§ Task to carry out: Wherever the string "avatar" occurs in a line of these records, report that line.

§ Source records:

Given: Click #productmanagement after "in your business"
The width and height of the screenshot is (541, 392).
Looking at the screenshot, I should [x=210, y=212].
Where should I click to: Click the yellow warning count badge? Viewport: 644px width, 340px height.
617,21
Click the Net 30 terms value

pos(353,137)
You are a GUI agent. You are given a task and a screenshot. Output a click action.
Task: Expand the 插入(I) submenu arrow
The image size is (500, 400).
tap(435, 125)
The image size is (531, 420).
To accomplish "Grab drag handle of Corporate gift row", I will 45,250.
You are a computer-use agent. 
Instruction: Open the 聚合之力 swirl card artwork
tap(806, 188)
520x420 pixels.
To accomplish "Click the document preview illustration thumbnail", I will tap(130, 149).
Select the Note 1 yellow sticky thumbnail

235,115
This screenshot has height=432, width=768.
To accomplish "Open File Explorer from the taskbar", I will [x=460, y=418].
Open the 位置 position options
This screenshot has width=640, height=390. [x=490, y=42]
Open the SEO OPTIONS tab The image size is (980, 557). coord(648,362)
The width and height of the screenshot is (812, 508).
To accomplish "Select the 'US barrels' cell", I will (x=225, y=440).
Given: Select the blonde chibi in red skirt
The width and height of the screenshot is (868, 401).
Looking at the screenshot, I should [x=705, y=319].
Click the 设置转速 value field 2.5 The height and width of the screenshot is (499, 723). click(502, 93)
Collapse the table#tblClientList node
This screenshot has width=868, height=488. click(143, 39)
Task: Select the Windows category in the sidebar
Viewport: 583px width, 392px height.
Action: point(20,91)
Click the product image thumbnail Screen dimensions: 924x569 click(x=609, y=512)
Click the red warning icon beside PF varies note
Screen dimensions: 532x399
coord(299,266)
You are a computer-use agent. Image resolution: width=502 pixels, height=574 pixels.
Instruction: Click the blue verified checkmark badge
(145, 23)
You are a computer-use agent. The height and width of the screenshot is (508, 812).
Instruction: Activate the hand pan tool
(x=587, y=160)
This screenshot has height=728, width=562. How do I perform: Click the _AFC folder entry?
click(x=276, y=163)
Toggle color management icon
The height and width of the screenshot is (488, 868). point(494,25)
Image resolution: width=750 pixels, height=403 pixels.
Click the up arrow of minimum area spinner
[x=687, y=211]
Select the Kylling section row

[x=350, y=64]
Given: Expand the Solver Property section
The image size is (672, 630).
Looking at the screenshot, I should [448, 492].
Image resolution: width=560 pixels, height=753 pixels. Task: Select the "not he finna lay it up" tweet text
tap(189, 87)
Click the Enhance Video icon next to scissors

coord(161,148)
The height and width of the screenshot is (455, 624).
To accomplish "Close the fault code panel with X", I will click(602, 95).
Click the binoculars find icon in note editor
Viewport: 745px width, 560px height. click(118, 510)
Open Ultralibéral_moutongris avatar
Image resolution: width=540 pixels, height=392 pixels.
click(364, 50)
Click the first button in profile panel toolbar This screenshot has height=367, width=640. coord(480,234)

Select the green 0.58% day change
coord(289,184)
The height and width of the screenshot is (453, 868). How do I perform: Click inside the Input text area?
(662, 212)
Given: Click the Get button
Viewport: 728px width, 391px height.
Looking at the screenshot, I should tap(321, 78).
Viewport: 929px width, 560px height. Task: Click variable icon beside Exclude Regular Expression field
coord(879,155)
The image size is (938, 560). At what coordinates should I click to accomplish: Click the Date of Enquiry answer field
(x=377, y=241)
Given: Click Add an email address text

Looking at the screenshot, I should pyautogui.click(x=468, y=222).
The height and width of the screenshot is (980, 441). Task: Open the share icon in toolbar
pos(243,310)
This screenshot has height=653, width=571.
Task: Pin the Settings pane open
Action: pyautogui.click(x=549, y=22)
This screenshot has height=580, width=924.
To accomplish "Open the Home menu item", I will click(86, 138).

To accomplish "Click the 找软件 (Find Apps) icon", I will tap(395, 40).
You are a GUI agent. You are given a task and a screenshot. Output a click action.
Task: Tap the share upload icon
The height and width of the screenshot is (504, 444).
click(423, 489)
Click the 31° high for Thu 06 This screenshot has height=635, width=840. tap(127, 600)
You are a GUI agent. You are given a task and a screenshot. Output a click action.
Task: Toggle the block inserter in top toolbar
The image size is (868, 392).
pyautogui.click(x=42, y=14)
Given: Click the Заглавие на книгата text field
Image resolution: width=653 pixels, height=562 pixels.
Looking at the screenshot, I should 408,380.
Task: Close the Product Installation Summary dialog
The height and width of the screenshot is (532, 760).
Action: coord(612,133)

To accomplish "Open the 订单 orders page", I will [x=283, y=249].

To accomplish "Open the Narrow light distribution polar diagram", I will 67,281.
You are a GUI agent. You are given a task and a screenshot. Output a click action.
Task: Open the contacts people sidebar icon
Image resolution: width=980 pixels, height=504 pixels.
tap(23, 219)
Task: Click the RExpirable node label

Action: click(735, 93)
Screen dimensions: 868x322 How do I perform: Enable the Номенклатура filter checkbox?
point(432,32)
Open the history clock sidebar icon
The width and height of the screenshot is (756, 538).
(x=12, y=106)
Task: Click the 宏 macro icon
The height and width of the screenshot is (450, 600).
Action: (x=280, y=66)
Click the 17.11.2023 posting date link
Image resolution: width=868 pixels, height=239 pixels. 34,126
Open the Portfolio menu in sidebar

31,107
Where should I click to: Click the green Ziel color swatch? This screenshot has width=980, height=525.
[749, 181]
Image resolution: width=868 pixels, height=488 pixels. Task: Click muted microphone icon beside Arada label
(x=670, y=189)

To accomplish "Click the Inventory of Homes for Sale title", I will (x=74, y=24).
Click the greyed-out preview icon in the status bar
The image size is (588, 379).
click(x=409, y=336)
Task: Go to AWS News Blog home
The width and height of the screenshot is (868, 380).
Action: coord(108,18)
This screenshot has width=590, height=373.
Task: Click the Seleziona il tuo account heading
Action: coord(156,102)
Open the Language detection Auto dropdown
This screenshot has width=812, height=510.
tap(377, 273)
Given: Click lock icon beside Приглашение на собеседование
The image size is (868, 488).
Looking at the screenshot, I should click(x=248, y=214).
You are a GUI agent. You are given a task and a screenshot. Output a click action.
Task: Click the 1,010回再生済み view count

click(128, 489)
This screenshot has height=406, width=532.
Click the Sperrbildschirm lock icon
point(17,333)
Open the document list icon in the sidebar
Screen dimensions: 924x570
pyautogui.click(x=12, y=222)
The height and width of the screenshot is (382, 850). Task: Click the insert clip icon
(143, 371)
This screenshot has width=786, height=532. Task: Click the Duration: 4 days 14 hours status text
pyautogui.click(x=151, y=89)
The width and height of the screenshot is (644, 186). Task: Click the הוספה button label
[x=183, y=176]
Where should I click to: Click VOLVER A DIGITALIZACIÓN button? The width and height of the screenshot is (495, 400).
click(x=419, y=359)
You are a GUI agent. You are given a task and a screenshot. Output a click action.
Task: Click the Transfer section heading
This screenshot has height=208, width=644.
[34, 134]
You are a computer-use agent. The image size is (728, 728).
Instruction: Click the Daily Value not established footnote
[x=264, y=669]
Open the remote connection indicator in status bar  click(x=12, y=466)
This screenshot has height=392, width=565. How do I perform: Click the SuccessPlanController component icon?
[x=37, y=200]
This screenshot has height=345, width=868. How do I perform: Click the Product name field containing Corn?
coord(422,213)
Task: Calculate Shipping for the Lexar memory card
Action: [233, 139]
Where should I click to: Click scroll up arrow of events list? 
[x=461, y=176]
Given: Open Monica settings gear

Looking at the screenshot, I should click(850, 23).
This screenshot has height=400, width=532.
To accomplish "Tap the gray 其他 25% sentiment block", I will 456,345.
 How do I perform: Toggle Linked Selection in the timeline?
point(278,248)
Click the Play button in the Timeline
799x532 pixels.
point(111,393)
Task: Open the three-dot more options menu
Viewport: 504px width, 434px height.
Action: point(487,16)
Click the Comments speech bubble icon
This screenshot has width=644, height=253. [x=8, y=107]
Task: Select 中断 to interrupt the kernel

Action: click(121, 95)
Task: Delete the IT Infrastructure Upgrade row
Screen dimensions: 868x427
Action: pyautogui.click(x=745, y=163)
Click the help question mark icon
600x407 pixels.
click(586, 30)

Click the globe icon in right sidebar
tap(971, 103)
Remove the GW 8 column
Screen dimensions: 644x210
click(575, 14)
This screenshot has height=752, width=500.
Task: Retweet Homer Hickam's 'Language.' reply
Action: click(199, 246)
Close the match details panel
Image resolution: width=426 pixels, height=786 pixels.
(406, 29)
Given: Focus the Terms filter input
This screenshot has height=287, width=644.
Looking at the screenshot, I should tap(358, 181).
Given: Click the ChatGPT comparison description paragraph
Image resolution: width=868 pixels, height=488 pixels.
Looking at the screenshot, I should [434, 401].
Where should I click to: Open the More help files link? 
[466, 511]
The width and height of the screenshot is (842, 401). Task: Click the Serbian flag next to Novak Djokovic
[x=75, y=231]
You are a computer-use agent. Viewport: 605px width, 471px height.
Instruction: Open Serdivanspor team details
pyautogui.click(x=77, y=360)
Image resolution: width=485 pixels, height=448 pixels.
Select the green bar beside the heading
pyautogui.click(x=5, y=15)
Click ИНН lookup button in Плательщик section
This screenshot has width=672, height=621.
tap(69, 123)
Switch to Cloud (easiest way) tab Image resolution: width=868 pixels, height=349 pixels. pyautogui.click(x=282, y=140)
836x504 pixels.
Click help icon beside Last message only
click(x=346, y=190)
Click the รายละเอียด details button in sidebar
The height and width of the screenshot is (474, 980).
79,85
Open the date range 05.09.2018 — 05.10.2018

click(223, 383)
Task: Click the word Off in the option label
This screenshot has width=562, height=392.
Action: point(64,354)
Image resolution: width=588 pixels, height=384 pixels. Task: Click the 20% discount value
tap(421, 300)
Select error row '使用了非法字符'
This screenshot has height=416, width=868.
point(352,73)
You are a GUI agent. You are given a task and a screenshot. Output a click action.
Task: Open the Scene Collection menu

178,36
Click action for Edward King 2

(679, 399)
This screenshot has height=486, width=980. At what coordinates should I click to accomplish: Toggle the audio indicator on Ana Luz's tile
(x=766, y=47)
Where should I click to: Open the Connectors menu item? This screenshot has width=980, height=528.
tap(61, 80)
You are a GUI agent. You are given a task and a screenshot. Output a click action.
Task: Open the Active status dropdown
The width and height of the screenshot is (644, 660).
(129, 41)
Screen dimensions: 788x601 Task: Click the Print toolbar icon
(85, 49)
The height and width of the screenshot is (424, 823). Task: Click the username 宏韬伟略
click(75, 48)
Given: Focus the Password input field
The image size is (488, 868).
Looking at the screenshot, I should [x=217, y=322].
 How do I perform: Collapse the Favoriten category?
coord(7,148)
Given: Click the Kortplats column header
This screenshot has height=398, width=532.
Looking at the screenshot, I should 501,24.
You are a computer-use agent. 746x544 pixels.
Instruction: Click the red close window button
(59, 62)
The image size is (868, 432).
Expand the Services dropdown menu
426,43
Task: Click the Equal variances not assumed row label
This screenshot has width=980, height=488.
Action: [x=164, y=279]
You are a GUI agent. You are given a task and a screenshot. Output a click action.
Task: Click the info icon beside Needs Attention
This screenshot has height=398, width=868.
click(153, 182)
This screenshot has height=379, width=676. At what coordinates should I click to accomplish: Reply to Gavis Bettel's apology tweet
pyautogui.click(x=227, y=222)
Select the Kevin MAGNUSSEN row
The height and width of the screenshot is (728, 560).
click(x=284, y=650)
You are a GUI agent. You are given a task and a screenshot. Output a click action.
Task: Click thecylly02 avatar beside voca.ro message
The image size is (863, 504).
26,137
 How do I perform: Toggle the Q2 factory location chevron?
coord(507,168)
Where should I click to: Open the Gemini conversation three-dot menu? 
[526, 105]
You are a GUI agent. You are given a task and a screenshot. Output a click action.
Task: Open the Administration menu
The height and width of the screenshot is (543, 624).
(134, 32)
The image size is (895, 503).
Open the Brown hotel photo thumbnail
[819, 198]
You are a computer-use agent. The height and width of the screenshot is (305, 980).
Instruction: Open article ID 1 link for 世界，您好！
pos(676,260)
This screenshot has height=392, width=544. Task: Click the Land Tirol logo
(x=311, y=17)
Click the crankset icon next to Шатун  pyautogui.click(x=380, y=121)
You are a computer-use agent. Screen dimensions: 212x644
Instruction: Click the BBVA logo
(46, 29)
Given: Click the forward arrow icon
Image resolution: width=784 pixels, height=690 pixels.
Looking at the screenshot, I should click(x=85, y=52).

§ Answer:
Open Ultralibéral_moutongris avatar
Task: Click thecylly02 avatar beside voca.ro message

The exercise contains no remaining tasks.